Copy the data word for word, keeping every line.

The data:
>>>>>
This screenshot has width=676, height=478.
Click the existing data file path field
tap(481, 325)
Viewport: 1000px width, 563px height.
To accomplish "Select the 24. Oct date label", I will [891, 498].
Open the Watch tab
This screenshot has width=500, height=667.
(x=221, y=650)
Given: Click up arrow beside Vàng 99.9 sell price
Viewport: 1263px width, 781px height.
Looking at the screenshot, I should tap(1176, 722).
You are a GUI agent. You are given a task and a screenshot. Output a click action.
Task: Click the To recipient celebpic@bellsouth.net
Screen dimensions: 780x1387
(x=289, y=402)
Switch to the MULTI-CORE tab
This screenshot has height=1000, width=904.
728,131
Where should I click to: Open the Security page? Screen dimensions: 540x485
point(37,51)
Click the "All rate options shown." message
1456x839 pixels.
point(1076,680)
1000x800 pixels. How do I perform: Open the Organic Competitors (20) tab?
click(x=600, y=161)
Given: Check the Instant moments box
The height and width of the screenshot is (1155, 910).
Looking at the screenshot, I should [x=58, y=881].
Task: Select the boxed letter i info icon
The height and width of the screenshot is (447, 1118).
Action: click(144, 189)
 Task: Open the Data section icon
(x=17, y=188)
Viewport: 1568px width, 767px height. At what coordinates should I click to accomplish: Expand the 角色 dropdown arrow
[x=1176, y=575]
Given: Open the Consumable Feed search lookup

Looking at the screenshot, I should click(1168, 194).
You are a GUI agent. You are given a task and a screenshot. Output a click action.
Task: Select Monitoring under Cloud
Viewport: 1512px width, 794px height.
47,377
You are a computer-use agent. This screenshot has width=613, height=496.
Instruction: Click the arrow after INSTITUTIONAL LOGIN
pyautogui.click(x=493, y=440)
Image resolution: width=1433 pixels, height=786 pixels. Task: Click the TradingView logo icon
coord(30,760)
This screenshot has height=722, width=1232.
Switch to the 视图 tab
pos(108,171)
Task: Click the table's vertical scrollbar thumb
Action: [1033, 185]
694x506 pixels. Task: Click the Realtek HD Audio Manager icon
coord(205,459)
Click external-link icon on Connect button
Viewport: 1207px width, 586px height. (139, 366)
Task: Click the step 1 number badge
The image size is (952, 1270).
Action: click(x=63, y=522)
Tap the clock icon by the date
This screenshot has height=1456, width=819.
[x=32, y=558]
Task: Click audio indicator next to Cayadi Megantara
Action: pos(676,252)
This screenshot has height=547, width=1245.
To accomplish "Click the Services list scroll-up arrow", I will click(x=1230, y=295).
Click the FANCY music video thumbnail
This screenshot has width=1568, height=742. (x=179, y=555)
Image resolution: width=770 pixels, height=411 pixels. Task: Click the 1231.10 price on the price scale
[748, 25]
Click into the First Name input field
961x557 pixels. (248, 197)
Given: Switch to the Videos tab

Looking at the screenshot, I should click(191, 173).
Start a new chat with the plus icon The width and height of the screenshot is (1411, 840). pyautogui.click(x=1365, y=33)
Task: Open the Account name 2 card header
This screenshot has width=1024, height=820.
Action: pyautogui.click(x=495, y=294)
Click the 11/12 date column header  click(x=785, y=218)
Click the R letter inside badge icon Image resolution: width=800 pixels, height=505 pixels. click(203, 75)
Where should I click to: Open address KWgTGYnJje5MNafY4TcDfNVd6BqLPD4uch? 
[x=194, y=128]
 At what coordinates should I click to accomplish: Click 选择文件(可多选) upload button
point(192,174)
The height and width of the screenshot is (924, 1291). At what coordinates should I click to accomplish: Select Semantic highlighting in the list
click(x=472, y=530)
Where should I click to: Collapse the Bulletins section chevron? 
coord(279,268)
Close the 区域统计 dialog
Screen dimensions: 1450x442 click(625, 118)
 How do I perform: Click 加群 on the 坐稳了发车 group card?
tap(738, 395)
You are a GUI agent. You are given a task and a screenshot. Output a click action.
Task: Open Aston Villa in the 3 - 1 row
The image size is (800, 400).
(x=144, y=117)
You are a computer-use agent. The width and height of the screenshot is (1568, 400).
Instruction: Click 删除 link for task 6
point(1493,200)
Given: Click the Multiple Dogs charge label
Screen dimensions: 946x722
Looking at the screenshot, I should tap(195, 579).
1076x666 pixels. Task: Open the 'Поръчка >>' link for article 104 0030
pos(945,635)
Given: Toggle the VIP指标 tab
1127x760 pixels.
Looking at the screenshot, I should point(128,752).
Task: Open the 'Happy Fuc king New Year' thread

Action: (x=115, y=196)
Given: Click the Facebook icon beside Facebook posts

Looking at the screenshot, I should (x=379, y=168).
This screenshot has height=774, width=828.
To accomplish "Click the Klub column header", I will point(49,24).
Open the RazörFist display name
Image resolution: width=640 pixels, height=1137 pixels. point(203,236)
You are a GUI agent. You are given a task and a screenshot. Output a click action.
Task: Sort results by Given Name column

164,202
<<<<<
Response:
This screenshot has width=676, height=478.
Click the existing data file path field
tap(481, 325)
Viewport: 1000px width, 563px height.
To accomplish "Select the 24. Oct date label", I will [891, 498].
Open the Watch tab
This screenshot has width=500, height=667.
(x=221, y=650)
Given: Click up arrow beside Vàng 99.9 sell price
Viewport: 1263px width, 781px height.
Looking at the screenshot, I should tap(1176, 722).
You are a GUI agent. You are given a task and a screenshot. Output a click action.
Task: Click the To recipient celebpic@bellsouth.net
Screen dimensions: 780x1387
(x=289, y=402)
Switch to the MULTI-CORE tab
This screenshot has height=1000, width=904.
728,131
Where should I click to: Open the Security page? Screen dimensions: 540x485
point(37,51)
Click the "All rate options shown." message
1456x839 pixels.
point(1076,680)
1000x800 pixels. How do I perform: Open the Organic Competitors (20) tab?
click(x=600, y=161)
Given: Check the Instant moments box
The height and width of the screenshot is (1155, 910).
Looking at the screenshot, I should [x=58, y=881].
Task: Select the boxed letter i info icon
The height and width of the screenshot is (447, 1118).
Action: click(144, 189)
 Task: Open the Data section icon
(x=17, y=188)
Viewport: 1568px width, 767px height. At what coordinates should I click to accomplish: Expand the 角色 dropdown arrow
[x=1176, y=575]
Given: Open the Consumable Feed search lookup

Looking at the screenshot, I should click(1168, 194).
You are a GUI agent. You are given a task and a screenshot. Output a click action.
Task: Select Monitoring under Cloud
Viewport: 1512px width, 794px height.
47,377
You are a computer-use agent. This screenshot has width=613, height=496.
Instruction: Click the arrow after INSTITUTIONAL LOGIN
pyautogui.click(x=493, y=440)
Image resolution: width=1433 pixels, height=786 pixels. Task: Click the TradingView logo icon
coord(30,760)
This screenshot has height=722, width=1232.
Switch to the 视图 tab
pos(108,171)
Task: Click the table's vertical scrollbar thumb
Action: [1033, 185]
694x506 pixels. Task: Click the Realtek HD Audio Manager icon
coord(205,459)
Click external-link icon on Connect button
Viewport: 1207px width, 586px height. (139, 366)
Task: Click the step 1 number badge
The image size is (952, 1270).
Action: click(x=63, y=522)
Tap the clock icon by the date
This screenshot has height=1456, width=819.
[x=32, y=558]
Task: Click audio indicator next to Cayadi Megantara
Action: pos(676,252)
This screenshot has height=547, width=1245.
To accomplish "Click the Services list scroll-up arrow", I will click(x=1230, y=295).
Click the FANCY music video thumbnail
This screenshot has width=1568, height=742. (x=179, y=555)
Image resolution: width=770 pixels, height=411 pixels. Task: Click the 1231.10 price on the price scale
[748, 25]
Click into the First Name input field
961x557 pixels. (248, 197)
Given: Switch to the Videos tab

Looking at the screenshot, I should click(191, 173).
Start a new chat with the plus icon The width and height of the screenshot is (1411, 840). pyautogui.click(x=1365, y=33)
Task: Open the Account name 2 card header
This screenshot has width=1024, height=820.
Action: pyautogui.click(x=495, y=294)
Click the 11/12 date column header  click(x=785, y=218)
Click the R letter inside badge icon Image resolution: width=800 pixels, height=505 pixels. click(203, 75)
Where should I click to: Open address KWgTGYnJje5MNafY4TcDfNVd6BqLPD4uch? 
[x=194, y=128]
 At what coordinates should I click to accomplish: Click 选择文件(可多选) upload button
point(192,174)
The height and width of the screenshot is (924, 1291). At what coordinates should I click to accomplish: Select Semantic highlighting in the list
click(x=472, y=530)
Where should I click to: Collapse the Bulletins section chevron? 
coord(279,268)
Close the 区域统计 dialog
Screen dimensions: 1450x442 click(625, 118)
 How do I perform: Click 加群 on the 坐稳了发车 group card?
tap(738, 395)
You are a GUI agent. You are given a task and a screenshot. Output a click action.
Task: Open Aston Villa in the 3 - 1 row
The image size is (800, 400).
(x=144, y=117)
You are a computer-use agent. The width and height of the screenshot is (1568, 400).
Instruction: Click 删除 link for task 6
point(1493,200)
Given: Click the Multiple Dogs charge label
Screen dimensions: 946x722
Looking at the screenshot, I should tap(195, 579).
1076x666 pixels. Task: Open the 'Поръчка >>' link for article 104 0030
pos(945,635)
Given: Toggle the VIP指标 tab
1127x760 pixels.
Looking at the screenshot, I should point(128,752).
Task: Open the 'Happy Fuc king New Year' thread

Action: (x=115, y=196)
Given: Click the Facebook icon beside Facebook posts

Looking at the screenshot, I should (x=379, y=168).
This screenshot has height=774, width=828.
To accomplish "Click the Klub column header", I will point(49,24).
Open the RazörFist display name
Image resolution: width=640 pixels, height=1137 pixels. point(203,236)
You are a GUI agent. You are given a task and a screenshot. Output a click action.
Task: Sort results by Given Name column

164,202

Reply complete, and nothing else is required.